St. Lucia had a robust and growing tourism industry long before it built its Hewanorra International Airport in 1973 yet still has an unemployment rate of 25 percent; Grenada which received its airport free of charge by the efforts of the Cuban and American governments in 1984, as its tourist numbers were increasing year after year, still sees 29 percent of its working population unemployed; St. Vincent and the Grenadines, whose Argyle International Airport (AIA) became operational only a few weeks ago, saw almost one thousand fewer passengers land at Arnos Vale in 2016 than the average of the 2001-16 period but has the lowest unemployment rate of the three at 19 percent.

These figures reflect the seasonal nature of employment and the overseas repatriation of most of the profits in the foreign-controlled Caribbean holiday industry.

As for Dominica, still considering the construction of an international airport, the country saw 240 percent more stopover tourist visitors land at its regional airport in 2015 than we did at ours, a critical observation given Minister of Tourism Cecil McKie’s recent pronouncement that the World Bank has estimated that Argyle International Airport (AIA) would see visitor levels increase by a mere 10 per cent within its first three years of operation.

In short, the international airports in St. Lucia and Grenada were built to meet a growing visitor demand while the lack of an international airport in Dominica has not prevented that country from growing its tourist numbers to levels we could only dream about regardless of how much passenger growth is stimulated by AIA.

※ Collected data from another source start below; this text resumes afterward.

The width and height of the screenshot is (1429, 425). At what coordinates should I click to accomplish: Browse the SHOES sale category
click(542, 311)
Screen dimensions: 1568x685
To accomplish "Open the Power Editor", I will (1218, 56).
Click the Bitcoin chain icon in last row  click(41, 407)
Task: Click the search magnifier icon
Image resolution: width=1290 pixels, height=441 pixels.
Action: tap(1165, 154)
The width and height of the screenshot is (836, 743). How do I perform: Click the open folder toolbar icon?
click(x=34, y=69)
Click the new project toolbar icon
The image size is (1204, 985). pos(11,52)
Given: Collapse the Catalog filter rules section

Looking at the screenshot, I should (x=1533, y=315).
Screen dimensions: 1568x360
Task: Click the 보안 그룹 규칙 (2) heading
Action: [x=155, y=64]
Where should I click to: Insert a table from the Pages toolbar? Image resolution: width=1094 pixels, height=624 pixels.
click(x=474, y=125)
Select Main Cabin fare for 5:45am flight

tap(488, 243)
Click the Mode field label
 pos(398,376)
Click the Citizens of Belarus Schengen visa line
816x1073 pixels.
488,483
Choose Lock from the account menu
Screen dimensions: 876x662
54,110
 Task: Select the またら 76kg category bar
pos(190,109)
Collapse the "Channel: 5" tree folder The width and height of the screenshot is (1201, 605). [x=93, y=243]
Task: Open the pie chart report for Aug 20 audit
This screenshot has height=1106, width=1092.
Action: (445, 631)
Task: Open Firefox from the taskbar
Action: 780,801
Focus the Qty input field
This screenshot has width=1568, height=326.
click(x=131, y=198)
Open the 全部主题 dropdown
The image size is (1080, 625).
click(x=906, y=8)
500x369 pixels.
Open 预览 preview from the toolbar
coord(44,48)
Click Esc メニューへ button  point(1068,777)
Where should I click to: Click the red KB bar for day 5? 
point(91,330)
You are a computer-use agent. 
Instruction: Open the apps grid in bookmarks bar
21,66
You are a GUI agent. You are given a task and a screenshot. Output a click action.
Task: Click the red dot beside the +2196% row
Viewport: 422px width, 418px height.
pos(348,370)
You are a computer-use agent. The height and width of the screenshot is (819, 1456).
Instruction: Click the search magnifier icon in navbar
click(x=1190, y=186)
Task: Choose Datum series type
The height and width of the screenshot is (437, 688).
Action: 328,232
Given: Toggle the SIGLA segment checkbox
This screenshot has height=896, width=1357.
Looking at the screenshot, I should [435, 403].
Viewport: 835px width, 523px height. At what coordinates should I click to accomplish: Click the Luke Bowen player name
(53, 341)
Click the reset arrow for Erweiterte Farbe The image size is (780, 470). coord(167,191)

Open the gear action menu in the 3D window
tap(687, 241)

A missing link that also unites the three Martin essays and explains all the above is any discussion of, “Whatever its advantages and disadvantages, SVG is what we have,” which I take to mean the various features we have that would attract thousands more visitors to the mainland because of the completion of AIA. Mr. Martin inadvertently tiptoes around this missing link when he now writes, “We have several small hotels [on the mainland] and this is good. However, the real big earners for our tourism are places like Mustique and Canouan.”

Why is this so?

Tripadvisor, the world’s largest travel site lists the number of “things to do” in St. Lucia as 566, in Grenada as 257, and in St. Vincent Island as 68, figures closely correlated with overseas visitor levels, proving that attractions bring tourists, not the reverse.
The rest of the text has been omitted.